China leading space race

CHINA aims to land its first astronauts on the moon within a decade at the dawn of a new era of manned space exploration - a race it now leads thanks to the US decision to drop its lunar programme.

US President Barack Obama earlier this month said he planned to drop the costly Constellation space programme, a budget move that would kill off future moon exploration if it is approved by Congress.

In contrast, China has a fast-growing human spaceflight project that has notched one success after another, including a spacewalk by astronauts in 2008, with plans for a manned lunar mission by around 2020.

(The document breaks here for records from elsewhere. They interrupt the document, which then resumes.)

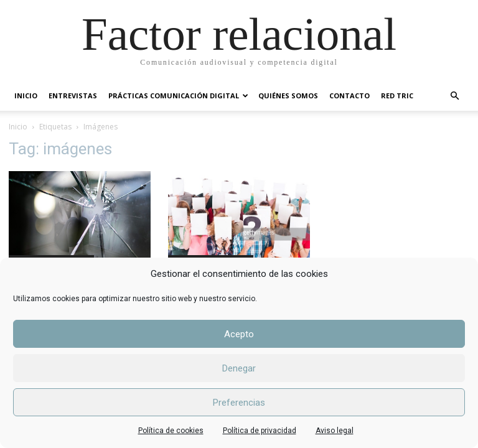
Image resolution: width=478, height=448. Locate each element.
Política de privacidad (260, 431)
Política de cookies (171, 431)
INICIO (26, 95)
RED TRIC (397, 95)
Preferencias (239, 403)
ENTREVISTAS (73, 95)
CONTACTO (349, 95)
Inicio (18, 126)
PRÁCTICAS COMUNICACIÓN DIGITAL (178, 95)
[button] (454, 96)
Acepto (239, 334)
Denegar (239, 368)
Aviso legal (334, 431)
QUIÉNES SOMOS (288, 95)
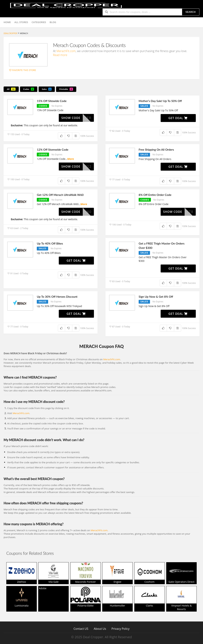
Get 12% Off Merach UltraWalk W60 (60, 195)
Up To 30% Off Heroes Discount (57, 296)
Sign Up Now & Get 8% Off (156, 296)
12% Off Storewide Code (52, 150)
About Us (100, 628)
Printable (66, 89)
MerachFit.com (66, 51)
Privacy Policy (120, 628)
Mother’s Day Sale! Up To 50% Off (160, 101)
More (70, 159)
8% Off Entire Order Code (155, 195)
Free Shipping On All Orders (156, 150)
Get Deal (178, 118)
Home (7, 22)
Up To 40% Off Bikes (50, 243)
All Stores (21, 22)
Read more (60, 55)
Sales (47, 89)
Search (190, 12)
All (11, 89)
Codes (29, 89)
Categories (39, 22)
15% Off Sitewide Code (52, 101)
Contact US (81, 628)
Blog (53, 22)
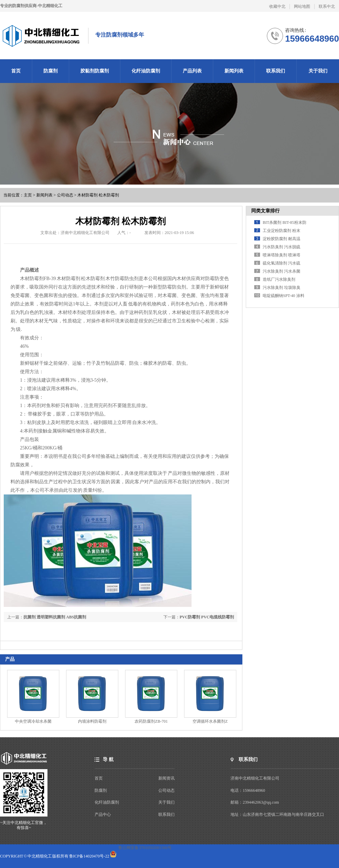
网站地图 (302, 6)
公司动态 (65, 195)
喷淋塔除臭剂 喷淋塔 (281, 255)
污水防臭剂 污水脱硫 (281, 247)
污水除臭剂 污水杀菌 (281, 271)
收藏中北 (277, 6)
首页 (99, 778)
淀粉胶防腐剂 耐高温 (281, 239)
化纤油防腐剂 (107, 802)
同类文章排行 (265, 211)
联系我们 (166, 814)
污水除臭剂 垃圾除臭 (281, 288)
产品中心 (103, 814)
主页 (28, 195)
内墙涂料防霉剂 (92, 721)
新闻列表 (44, 195)
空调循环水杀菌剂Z (210, 721)
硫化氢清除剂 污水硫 (281, 263)
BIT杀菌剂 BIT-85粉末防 (284, 223)
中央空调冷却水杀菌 (33, 721)
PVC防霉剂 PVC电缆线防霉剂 (207, 617)
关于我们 (166, 802)
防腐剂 (101, 790)
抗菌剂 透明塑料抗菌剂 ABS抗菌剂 (55, 617)
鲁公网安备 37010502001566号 (145, 848)
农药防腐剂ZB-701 (151, 721)
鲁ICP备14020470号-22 (89, 856)
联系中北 (327, 6)
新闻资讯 (166, 778)
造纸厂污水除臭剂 (279, 279)
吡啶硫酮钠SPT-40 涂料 (283, 296)
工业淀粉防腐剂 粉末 (281, 231)
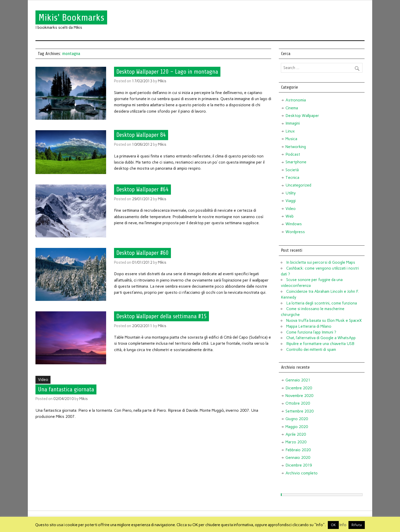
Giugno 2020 (297, 419)
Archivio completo (302, 473)
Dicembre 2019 (299, 465)
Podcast (293, 154)
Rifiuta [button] (357, 525)
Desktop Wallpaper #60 (142, 253)
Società (292, 170)
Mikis (162, 81)
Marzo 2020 (296, 442)
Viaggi (291, 201)
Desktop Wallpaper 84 (141, 135)
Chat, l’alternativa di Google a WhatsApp (321, 338)
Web (290, 216)
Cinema (292, 108)
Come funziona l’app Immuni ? (311, 332)
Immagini (293, 123)
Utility (291, 193)
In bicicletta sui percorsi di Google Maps (321, 262)
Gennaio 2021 (298, 380)
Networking (296, 147)
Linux (290, 131)
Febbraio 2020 (298, 450)
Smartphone (296, 162)
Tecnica (292, 178)
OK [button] (333, 525)
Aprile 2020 (296, 434)
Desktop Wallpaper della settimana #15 (161, 316)
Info (343, 525)
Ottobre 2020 (298, 403)
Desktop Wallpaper (302, 116)
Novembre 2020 (299, 396)
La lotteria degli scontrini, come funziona (321, 303)
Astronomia (296, 100)
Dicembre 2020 (299, 388)
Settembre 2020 (299, 411)
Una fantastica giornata (66, 389)
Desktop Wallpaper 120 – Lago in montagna (167, 72)
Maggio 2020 (297, 427)
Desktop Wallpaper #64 (142, 190)
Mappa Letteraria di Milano (309, 326)
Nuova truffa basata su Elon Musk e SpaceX (324, 321)
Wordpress (295, 232)
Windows (294, 224)
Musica (291, 139)
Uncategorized (298, 185)
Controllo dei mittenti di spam (311, 350)
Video (43, 380)
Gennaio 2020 (298, 458)
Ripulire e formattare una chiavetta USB (320, 344)
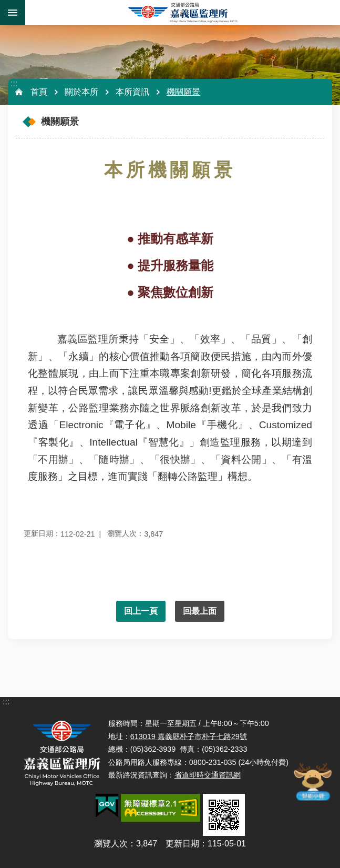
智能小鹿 (312, 781)
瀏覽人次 (111, 843)
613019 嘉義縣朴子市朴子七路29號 (189, 736)
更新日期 (182, 843)
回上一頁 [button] (141, 611)
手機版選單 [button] (13, 13)
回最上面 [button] (200, 611)
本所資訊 (132, 92)
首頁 (39, 92)
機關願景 (183, 92)
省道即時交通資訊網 (208, 775)
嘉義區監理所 (182, 13)
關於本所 (81, 92)
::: (14, 83)
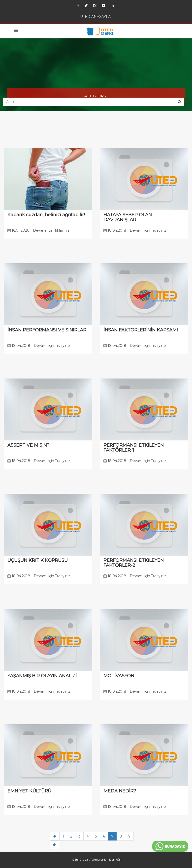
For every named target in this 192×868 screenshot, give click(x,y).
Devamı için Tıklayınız (51, 230)
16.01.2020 (18, 230)
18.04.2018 (115, 230)
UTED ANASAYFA (95, 17)
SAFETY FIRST (95, 96)
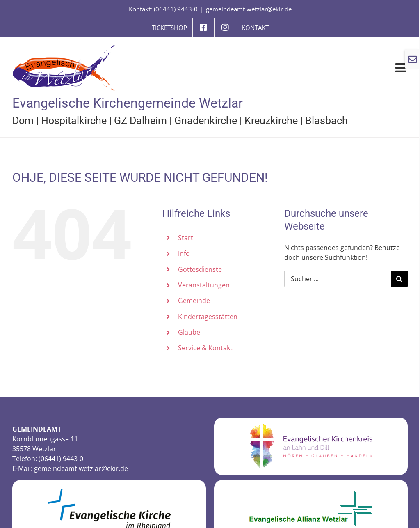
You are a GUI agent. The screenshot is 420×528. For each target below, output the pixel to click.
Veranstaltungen (204, 285)
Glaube (189, 332)
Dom (23, 120)
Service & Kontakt (205, 348)
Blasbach (326, 120)
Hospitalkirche (74, 120)
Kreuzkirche (271, 120)
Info (184, 253)
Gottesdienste (200, 269)
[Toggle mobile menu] (402, 68)
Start (185, 238)
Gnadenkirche (205, 120)
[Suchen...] (338, 279)
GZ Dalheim (140, 120)
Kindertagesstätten (208, 317)
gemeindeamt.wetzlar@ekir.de (249, 9)
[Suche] (399, 279)
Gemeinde (194, 301)
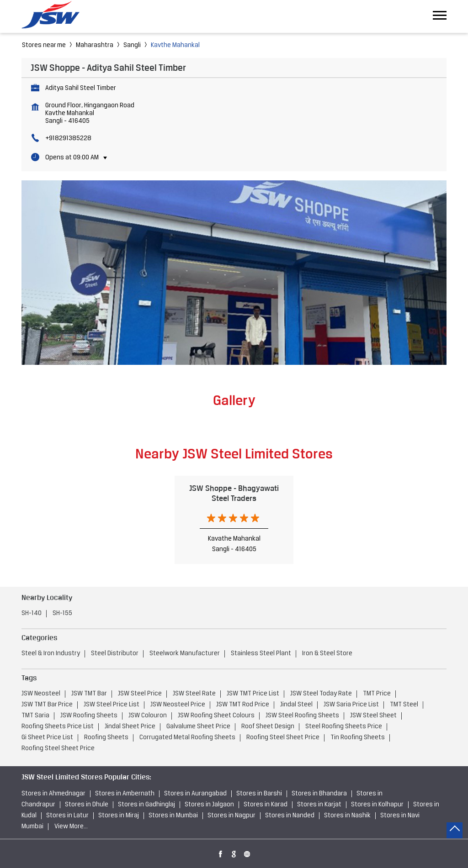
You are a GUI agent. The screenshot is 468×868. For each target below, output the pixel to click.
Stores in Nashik (347, 815)
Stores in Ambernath (125, 794)
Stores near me (44, 45)
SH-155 (62, 613)
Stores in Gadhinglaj (146, 805)
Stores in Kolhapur (377, 805)
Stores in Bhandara (319, 794)
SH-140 (32, 613)
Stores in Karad (266, 805)
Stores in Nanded (290, 815)
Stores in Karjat (319, 805)
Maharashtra (95, 45)
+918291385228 (68, 138)
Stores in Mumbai (173, 815)
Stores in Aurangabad (195, 794)
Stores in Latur (67, 815)
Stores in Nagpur (231, 815)
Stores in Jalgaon (209, 805)
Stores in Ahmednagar (53, 794)
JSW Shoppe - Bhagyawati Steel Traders (234, 493)
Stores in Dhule (86, 805)
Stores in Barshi (259, 794)
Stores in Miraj (118, 815)
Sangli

The turnaround is viewed as yet another example of the Asian power's rising profile and technical prowess. 'Overall, China is behind the US in technology and in actual presence in space - the US operates dozens of satellites, the Chinese only a few,' said James Lewis, of the US-based Centre for Strategic and International Studies. 'The real concern is the trend: China's capacities are increasing while the US, despite spending billions of dollars, appears to be stuck in a rut.' The Americans have achieved the only manned lunar missions, making six trips from 1969 to 1972.

But China has been gaining in the space race after launching a manned programme in 1992, and sending its first astronaut into space in 2003. Only Russia and the United States had previously put a man into space independently. China aims to launch an unmanned rover on the moon's surface by 2012 ahead of the manned lunar mission a decade from now.

China sees its space programme as a symbol of its global stature, growing technical expertise, and the Communist Party's success in turning around the fortunes of the formerly poverty-stricken nation. Experts see its push for the moon, while Washington backs off, as further confirmation of its emergence as a superpower.